How CRE Firms Can Stay Agile in 2019

Perspectives from veteran Deloitte advisers on capital flows, technology and other issues that will shape the industry next year.

Every year, Deloitte develops an outlook outlining trends for the next year in the CRE sector. Last year, we advised CRE firms to get on the innovation bandwagon to avoid being outcompeted (see our December 2017 column, “Catch the Wave: Three Tips from Deloitte for Success in 2018”). While the accelerating pace of disruption always demands attention, it’s important to note that investors are increasingly taking notice—upping the stakes for CRE firms to change their mindsets and embrace change in 2019.


To help CRE companies fine-tune their approach to change, we decided to dig deeper into the factors that are influencing investment decisions in our 2019 outlook report.  Representing a diverse range of asset sizes and property types, our survey of 500 global investors reveals the following key themes:

  • Led by investors based in the U.S., Germany and Canada, a large proportion of respondents plan to increase their capital commitment to CRE.
  • Nontraditional assets, such as mixed-use properties, and new business models, like flexible leases and spaces, are expected to attract increased allocations.
  • Many of those surveyed expect to prioritize their investments in existing and potential investee companies that respond rapidly to changes in business models and adopt a variety of technologies to make buildings future-ready.
  • Participants expect technological advances to have a significant impact on legacy properties within the next three years.
  • The volume of capital flowing into CRE assets is poised to rise in 2019: 97 percent of investors plan to increase their commitment over the next 18 months. That raises some crucial questions. From the investor’s perspective, what are the most agile firms doing differently? What are they doing better? And how can CRE companies leverage those insights to drive performance in their own businesses?

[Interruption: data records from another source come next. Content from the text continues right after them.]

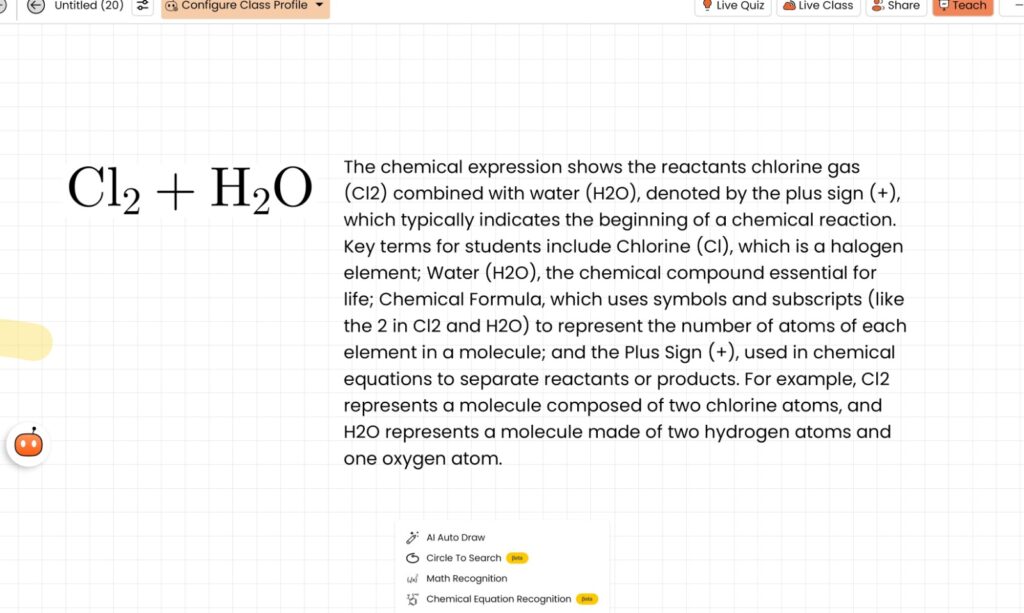Choose Circle To Search from menu
Screen dimensions: 1024x613
463,558
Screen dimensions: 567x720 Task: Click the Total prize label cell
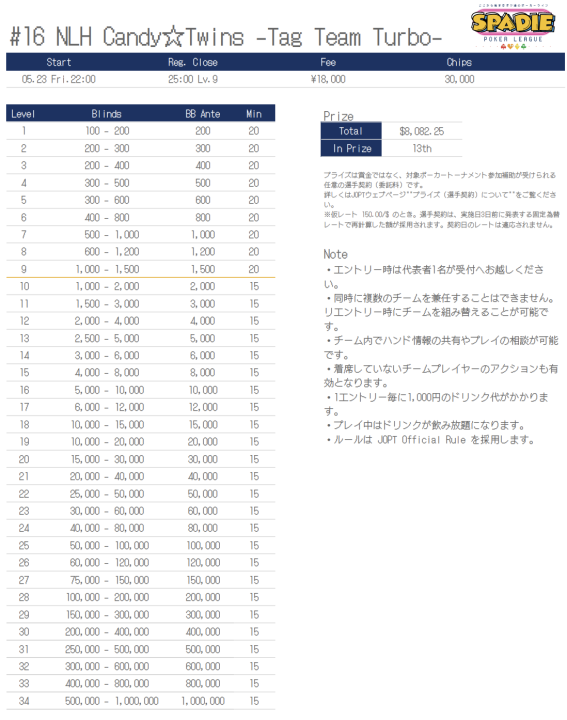[351, 131]
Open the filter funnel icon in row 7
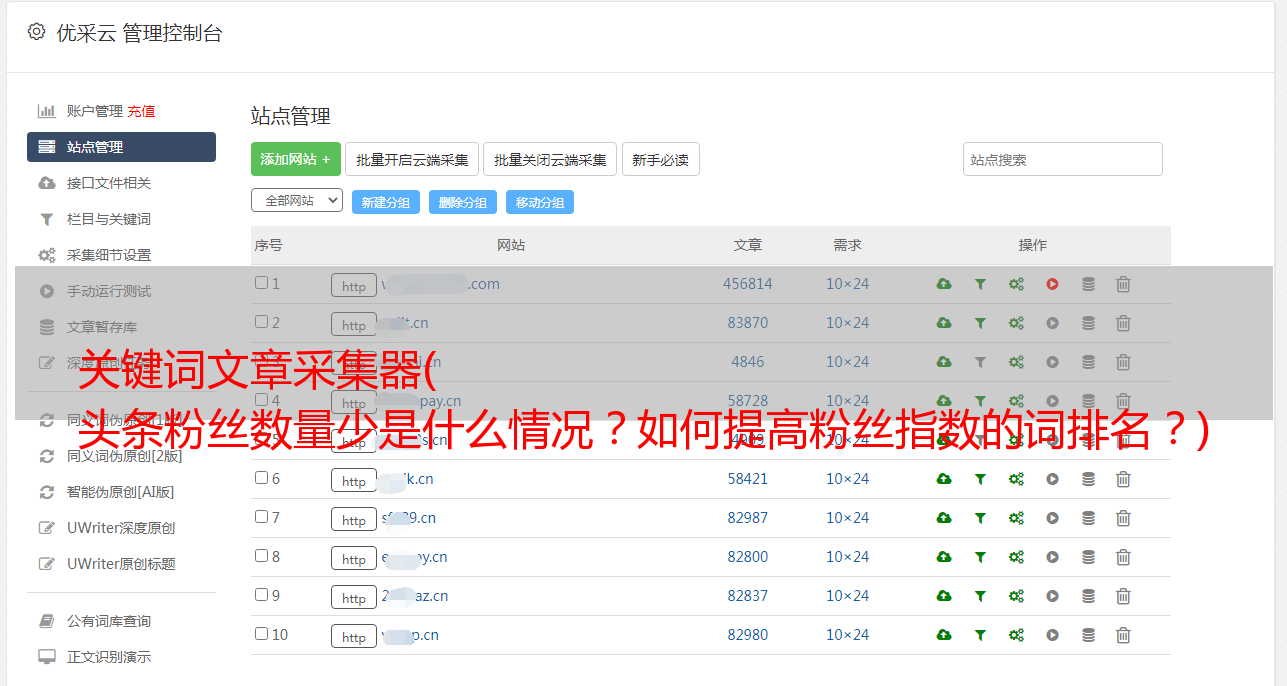 980,518
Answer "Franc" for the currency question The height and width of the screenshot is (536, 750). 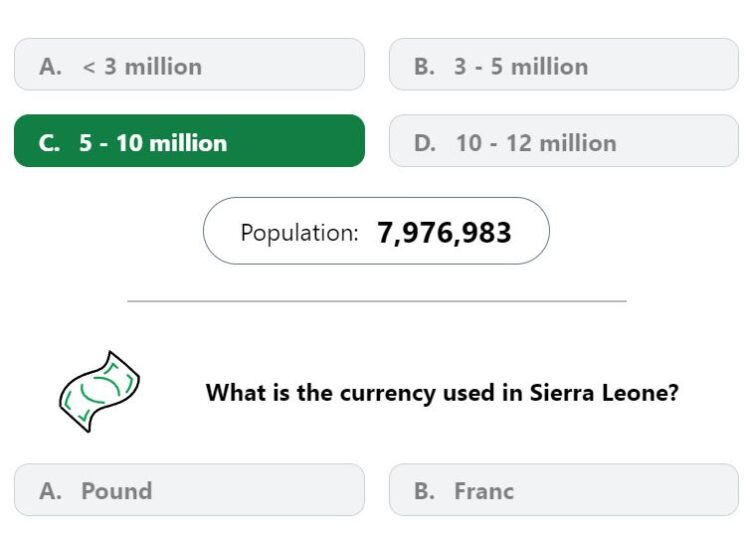tap(564, 490)
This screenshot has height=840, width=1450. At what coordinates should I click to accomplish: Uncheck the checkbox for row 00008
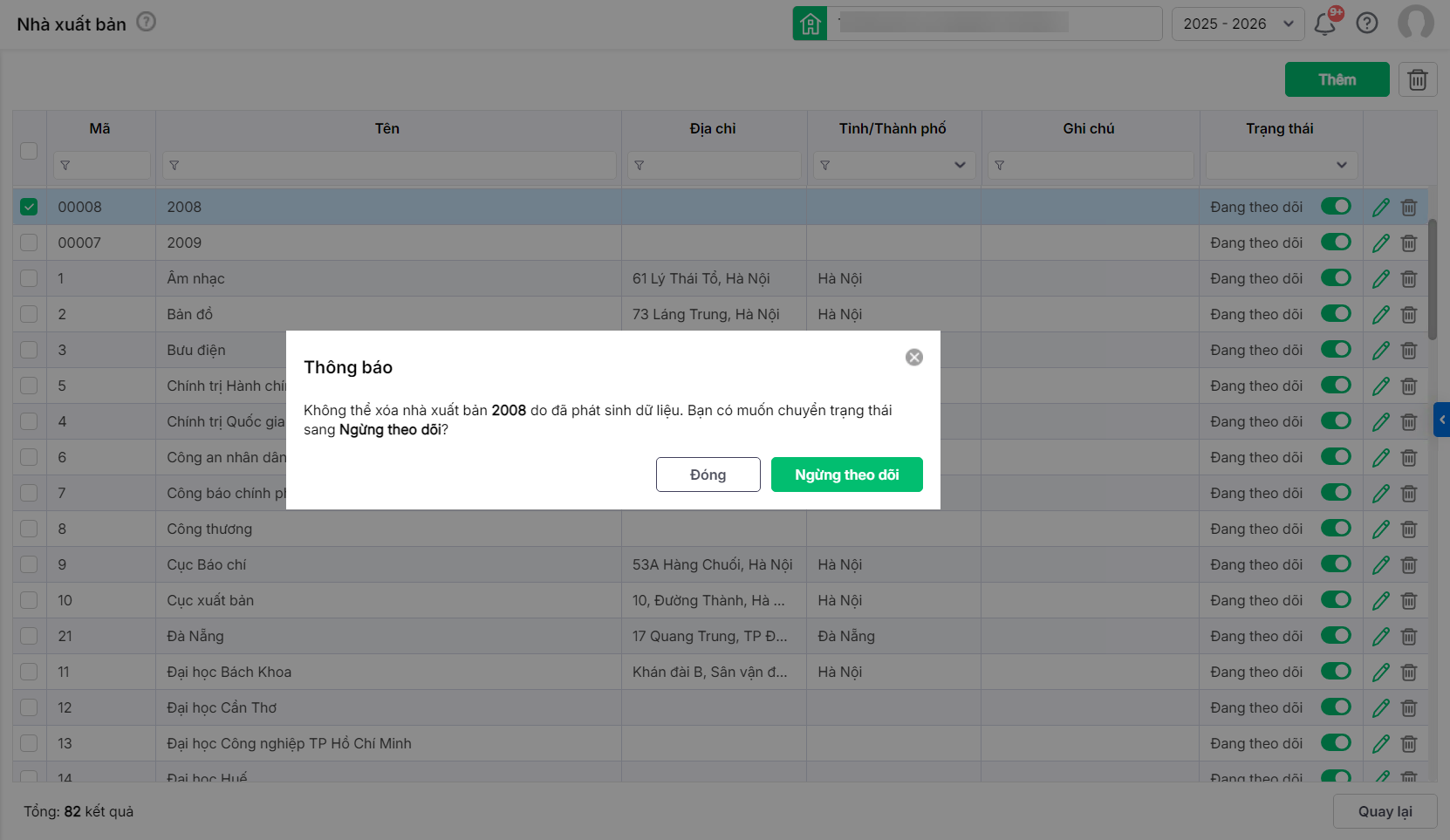point(29,208)
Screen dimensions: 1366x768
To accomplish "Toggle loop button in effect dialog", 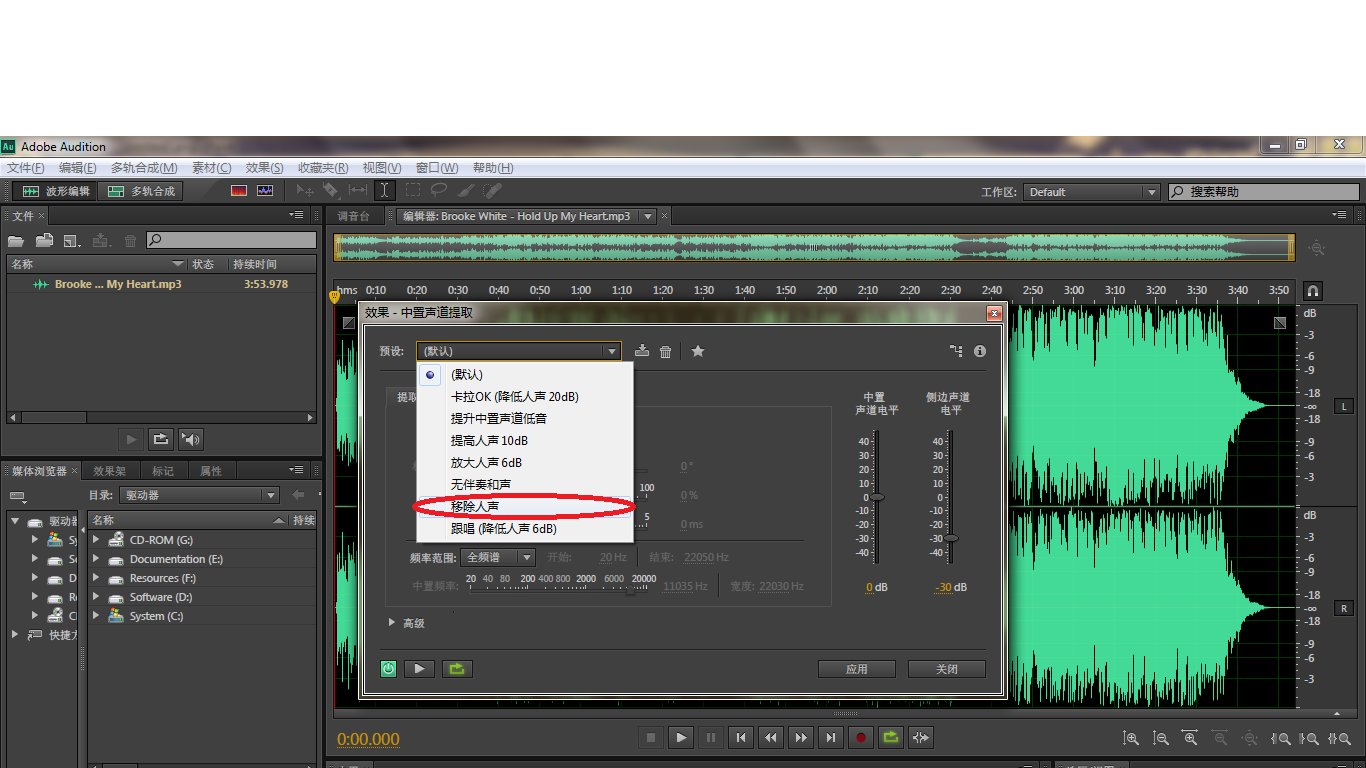I will pyautogui.click(x=457, y=669).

Here’s some of what they had to say.

CRE firms should prioritize adoption of emerging technologies.

Among investors, the CRE industry has long been thought of as a laggard when it comes to adopting technology. But with 84 percent of investors reporting that portfolio companies should prioritize the use of technologies like predictive analytics, companies can no longer afford to fall behind. CRE owners should consider prioritizing technologies like business intelligence and IoT; 83 percent and 55 percent of investors, respectively, say they want companies to increase their focus on those areas in order to make their buildings future-ready.

CRE firms should get more proactive on cyber risk management.

Technology is, unfortunately, a double-edged sword that CRE companies must handle with care. Fifty-three percent of investors report that rapid IT changes and rising complexities in the sector are the top challenges for managing cyber risk, and 66 percent are only somewhat satisfied with companies’ preparedness against cyberattacks. To get more proactive on cyber risk management, CRE companies can give their boards more accountability, conduct regular cyber risk assessments and enhance employee awareness.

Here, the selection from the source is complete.